Instructions for the task >> Each entry in the listing below should be restated word for word.

***** Extracted data *****

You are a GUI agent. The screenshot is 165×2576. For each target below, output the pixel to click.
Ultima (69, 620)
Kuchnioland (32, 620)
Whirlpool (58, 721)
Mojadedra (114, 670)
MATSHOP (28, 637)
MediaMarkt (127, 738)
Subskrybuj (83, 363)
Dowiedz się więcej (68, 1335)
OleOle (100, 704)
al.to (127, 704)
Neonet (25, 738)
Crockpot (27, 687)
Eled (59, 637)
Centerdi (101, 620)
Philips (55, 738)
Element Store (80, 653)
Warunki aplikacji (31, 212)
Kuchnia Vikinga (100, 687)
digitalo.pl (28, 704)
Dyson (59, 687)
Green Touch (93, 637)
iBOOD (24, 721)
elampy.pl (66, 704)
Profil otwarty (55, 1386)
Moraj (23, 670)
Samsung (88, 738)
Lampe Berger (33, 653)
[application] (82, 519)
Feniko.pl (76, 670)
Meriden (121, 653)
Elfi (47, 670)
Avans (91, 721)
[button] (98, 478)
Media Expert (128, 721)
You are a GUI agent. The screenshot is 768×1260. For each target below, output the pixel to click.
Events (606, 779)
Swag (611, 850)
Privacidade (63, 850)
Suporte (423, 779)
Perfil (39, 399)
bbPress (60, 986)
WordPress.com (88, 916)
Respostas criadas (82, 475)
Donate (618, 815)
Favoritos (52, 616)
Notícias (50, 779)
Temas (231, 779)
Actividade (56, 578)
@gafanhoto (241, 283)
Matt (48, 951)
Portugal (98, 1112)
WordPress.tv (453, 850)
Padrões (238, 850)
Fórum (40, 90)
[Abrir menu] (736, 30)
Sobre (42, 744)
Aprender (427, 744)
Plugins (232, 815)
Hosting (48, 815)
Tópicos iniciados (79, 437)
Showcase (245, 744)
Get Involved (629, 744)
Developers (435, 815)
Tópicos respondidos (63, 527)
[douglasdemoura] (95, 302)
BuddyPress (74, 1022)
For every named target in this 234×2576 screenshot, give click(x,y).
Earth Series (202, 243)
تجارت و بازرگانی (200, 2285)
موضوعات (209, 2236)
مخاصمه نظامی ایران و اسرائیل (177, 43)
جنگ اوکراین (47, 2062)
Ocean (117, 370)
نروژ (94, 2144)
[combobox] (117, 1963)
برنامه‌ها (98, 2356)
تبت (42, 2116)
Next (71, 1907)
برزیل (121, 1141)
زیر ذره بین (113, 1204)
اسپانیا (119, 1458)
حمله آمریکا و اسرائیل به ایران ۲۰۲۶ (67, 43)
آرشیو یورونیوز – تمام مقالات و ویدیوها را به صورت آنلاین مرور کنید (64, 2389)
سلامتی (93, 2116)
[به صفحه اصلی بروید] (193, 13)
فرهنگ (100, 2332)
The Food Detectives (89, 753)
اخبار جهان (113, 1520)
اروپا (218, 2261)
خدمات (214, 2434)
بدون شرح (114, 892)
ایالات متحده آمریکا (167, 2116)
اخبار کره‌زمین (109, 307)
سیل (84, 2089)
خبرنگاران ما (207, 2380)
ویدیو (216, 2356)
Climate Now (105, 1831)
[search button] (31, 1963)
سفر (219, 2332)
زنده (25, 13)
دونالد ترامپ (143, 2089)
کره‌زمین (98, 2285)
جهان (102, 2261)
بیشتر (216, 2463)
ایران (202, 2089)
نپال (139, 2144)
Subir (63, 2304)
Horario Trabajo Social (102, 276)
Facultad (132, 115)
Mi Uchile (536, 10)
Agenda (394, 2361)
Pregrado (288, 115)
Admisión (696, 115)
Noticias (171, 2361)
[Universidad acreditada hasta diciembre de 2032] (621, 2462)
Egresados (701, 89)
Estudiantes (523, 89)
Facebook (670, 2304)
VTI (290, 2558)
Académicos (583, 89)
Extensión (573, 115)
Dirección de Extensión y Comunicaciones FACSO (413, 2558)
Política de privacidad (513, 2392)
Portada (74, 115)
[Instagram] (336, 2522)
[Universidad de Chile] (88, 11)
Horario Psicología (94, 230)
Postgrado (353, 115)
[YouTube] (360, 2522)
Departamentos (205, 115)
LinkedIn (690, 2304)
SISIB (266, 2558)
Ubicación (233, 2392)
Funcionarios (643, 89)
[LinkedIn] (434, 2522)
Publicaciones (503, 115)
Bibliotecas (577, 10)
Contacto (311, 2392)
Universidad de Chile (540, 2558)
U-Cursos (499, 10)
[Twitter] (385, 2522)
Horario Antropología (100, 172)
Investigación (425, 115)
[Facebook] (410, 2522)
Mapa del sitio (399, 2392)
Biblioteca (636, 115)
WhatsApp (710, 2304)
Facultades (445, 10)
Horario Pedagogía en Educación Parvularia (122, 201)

*****

Completed exercise >>
You are a GUI agent. The screenshot is 165×2576. For each target below, output the pixel to click.
Ultima (69, 620)
Kuchnioland (32, 620)
Whirlpool (58, 721)
Mojadedra (114, 670)
MATSHOP (28, 637)
MediaMarkt (127, 738)
Subskrybuj (83, 363)
Dowiedz się więcej (68, 1335)
OleOle (100, 704)
al.to (127, 704)
Neonet (25, 738)
Crockpot (27, 687)
Eled (59, 637)
Centerdi (101, 620)
Philips (55, 738)
Element Store (80, 653)
Warunki aplikacji (31, 212)
Kuchnia Vikinga (100, 687)
digitalo.pl (28, 704)
Dyson (59, 687)
Green Touch (93, 637)
iBOOD (24, 721)
elampy.pl (66, 704)
Profil otwarty (55, 1386)
Moraj (23, 670)
Samsung (88, 738)
Lampe Berger (33, 653)
[application] (82, 519)
Feniko.pl (76, 670)
Meriden (121, 653)
Elfi (47, 670)
Avans (91, 721)
[button] (98, 478)
Media Expert (128, 721)
You are a GUI agent. The screenshot is 768×1260. For each target below, output the pixel to click.
Events (606, 779)
Swag (611, 850)
Privacidade (63, 850)
Suporte (423, 779)
Perfil (39, 399)
bbPress (60, 986)
WordPress.com (88, 916)
Respostas criadas (82, 475)
Donate (618, 815)
Favoritos (52, 616)
Notícias (50, 779)
Temas (231, 779)
Actividade (56, 578)
@gafanhoto (241, 283)
Matt (48, 951)
Portugal (98, 1112)
WordPress.tv (453, 850)
Padrões (238, 850)
Fórum (40, 90)
[Abrir menu] (736, 30)
Sobre (42, 744)
Aprender (427, 744)
Plugins (232, 815)
Hosting (48, 815)
Tópicos iniciados (79, 437)
Showcase (245, 744)
Get Involved (629, 744)
Developers (435, 815)
Tópicos respondidos (63, 527)
[douglasdemoura] (95, 302)
BuddyPress (74, 1022)
For every named target in this 234×2576 screenshot, give click(x,y).
Earth Series (202, 243)
تجارت و بازرگانی (200, 2285)
موضوعات (209, 2236)
مخاصمه نظامی ایران و اسرائیل (177, 43)
جنگ اوکراین (47, 2062)
Ocean (117, 370)
نروژ (94, 2144)
[combobox] (117, 1963)
برنامه‌ها (98, 2356)
تبت (42, 2116)
Next (71, 1907)
برزیل (121, 1141)
زیر ذره بین (113, 1204)
اسپانیا (119, 1458)
حمله آمریکا و اسرائیل به ایران ۲۰۲۶ (67, 43)
آرشیو یورونیوز – تمام مقالات و ویدیوها را به صورت آنلاین مرور کنید (64, 2389)
سلامتی (93, 2116)
[به صفحه اصلی بروید] (193, 13)
فرهنگ (100, 2332)
The Food Detectives (89, 753)
اخبار جهان (113, 1520)
اروپا (218, 2261)
خدمات (214, 2434)
بدون شرح (114, 892)
ایالات متحده آمریکا (167, 2116)
اخبار کره‌زمین (109, 307)
سیل (84, 2089)
خبرنگاران ما (207, 2380)
ویدیو (216, 2356)
Climate Now (105, 1831)
[search button] (31, 1963)
سفر (219, 2332)
زنده (25, 13)
دونالد ترامپ (143, 2089)
کره‌زمین (98, 2285)
جهان (102, 2261)
بیشتر (216, 2463)
ایران (202, 2089)
نپال (139, 2144)
Subir (63, 2304)
Horario Trabajo Social (102, 276)
Facultad (132, 115)
Mi Uchile (536, 10)
Agenda (394, 2361)
Pregrado (288, 115)
Admisión (696, 115)
Noticias (171, 2361)
[Universidad acreditada hasta diciembre de 2032] (621, 2462)
Egresados (701, 89)
Estudiantes (523, 89)
Facebook (670, 2304)
VTI (290, 2558)
Académicos (583, 89)
Extensión (573, 115)
Dirección de Extensión y Comunicaciones FACSO (413, 2558)
Política de privacidad (513, 2392)
Portada (74, 115)
[Instagram] (336, 2522)
[Universidad de Chile] (88, 11)
Horario Psicología (94, 230)
Postgrado (353, 115)
[YouTube] (360, 2522)
Departamentos (205, 115)
LinkedIn (690, 2304)
SISIB (266, 2558)
Ubicación (233, 2392)
Funcionarios (643, 89)
[LinkedIn] (434, 2522)
Publicaciones (503, 115)
Bibliotecas (577, 10)
Contacto (311, 2392)
Universidad de Chile (540, 2558)
U-Cursos (499, 10)
[Twitter] (385, 2522)
Horario Antropología (100, 172)
Investigación (425, 115)
[Facebook] (410, 2522)
Mapa del sitio (399, 2392)
Biblioteca (636, 115)
WhatsApp (710, 2304)
Facultades (445, 10)
Horario Pedagogía en Educación Parvularia (122, 201)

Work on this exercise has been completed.